Macmillan Audio | 2011 | Running time: 2 ½ hours, 2 CDs | $17.99

Reviewed by Michael Carey


Denis Johnson is an award-winning author with an impressive and diverse bibliography. His latest endeavor, Train Dreams, a novella, is a tribute to the Northwest woods, from west Montana to Spokane, and its people in the early 1900s. For this audio book, the actor Will Patton delivers Johnson’s words with a slow, gravelly voice that encourages the listener to envision a rough woodsman or rail worker who might be spinning this tale in a saloon or by a campfire in the woods.

Train Dreams is the story of Robert Grainier, a man from nowhere raised by his aunt and uncle in the Idaho panhandle. The story recounts his many experiences with death, love, loss, superstition, and technology as he survives 80 years in the harsh unforgiving woods of Idaho.

Grainer is a calm and agreeable man that we can all relate to in some form or fashion, and the story of his life is told with humor and compelling descriptions that help the listener envision the terrain and setting, placing you beside the man himself. Unfortunately, the disjointed chronology of the story left me struggling to follow the timeline of the story and, ultimately, its point. The listener must weather the episodes of Grainer’s life that contain weird, shocking, endearing, and sometimes heart-wrenching turns of events including the fire that consumed his home and everything he loved, the legend of the wolf-girl, the dying hobo he met by the river as a kid, and the man who was shot by his own dog. But in the end, despite the difficult subject matter, the story resonates with meaning and universality.

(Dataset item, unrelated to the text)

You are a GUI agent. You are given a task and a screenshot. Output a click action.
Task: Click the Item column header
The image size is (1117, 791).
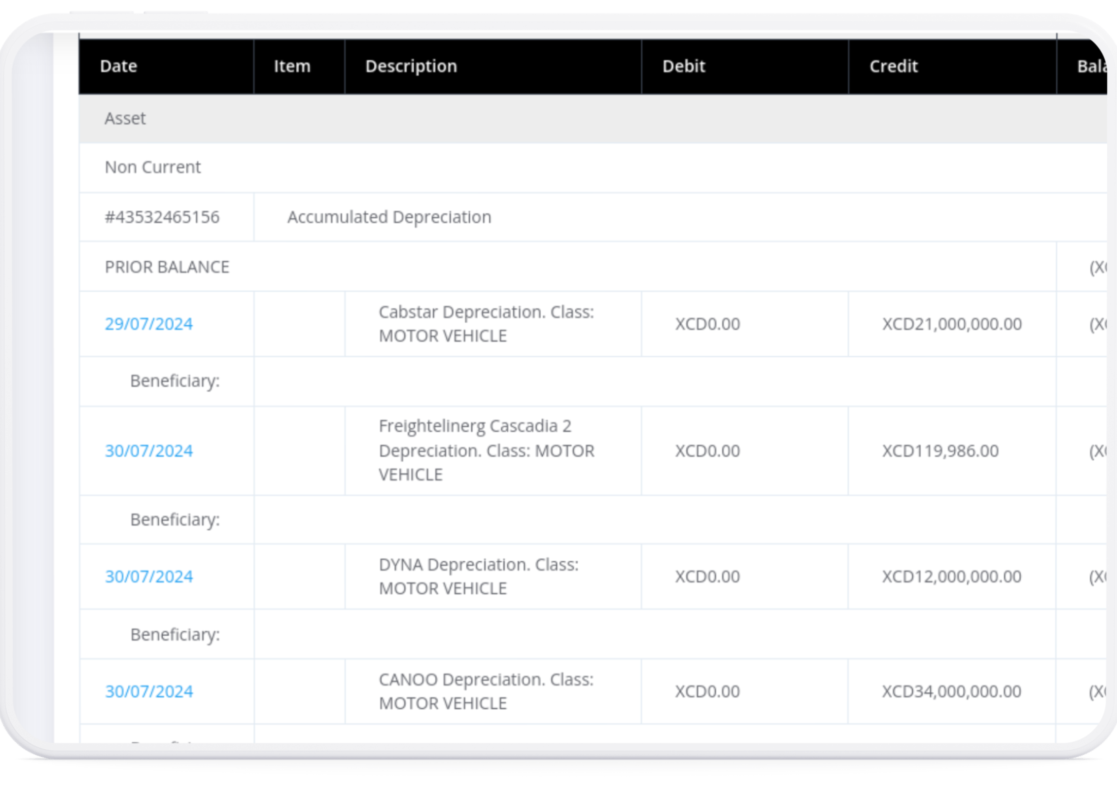tap(292, 66)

The novella is not just a story of Robert Grainier. It is the story of a simple man and the journey of his life; a story of many of his neighbors and their way of life, all of whom endured extraordinary challenges and changes, but were never given much regard or notice. It is a story of the region and the times that were strange and hard and are now nearly forgotten. “And suddenly it all went black and was gone forever.”

I enjoyed the experience of listening to this book. The presentation was fitting for the subject matter, making it easy to slide into the world of Train Dreams. The episodes were compelling on their own, and as I removed myself from the story and the characters, it became clearer to me, at the closing of the story, just what I had experienced. It was a two and a half hour journey I’m glad I took. This audio book would make a perfect companion for a short road trip or a stroll through the woods.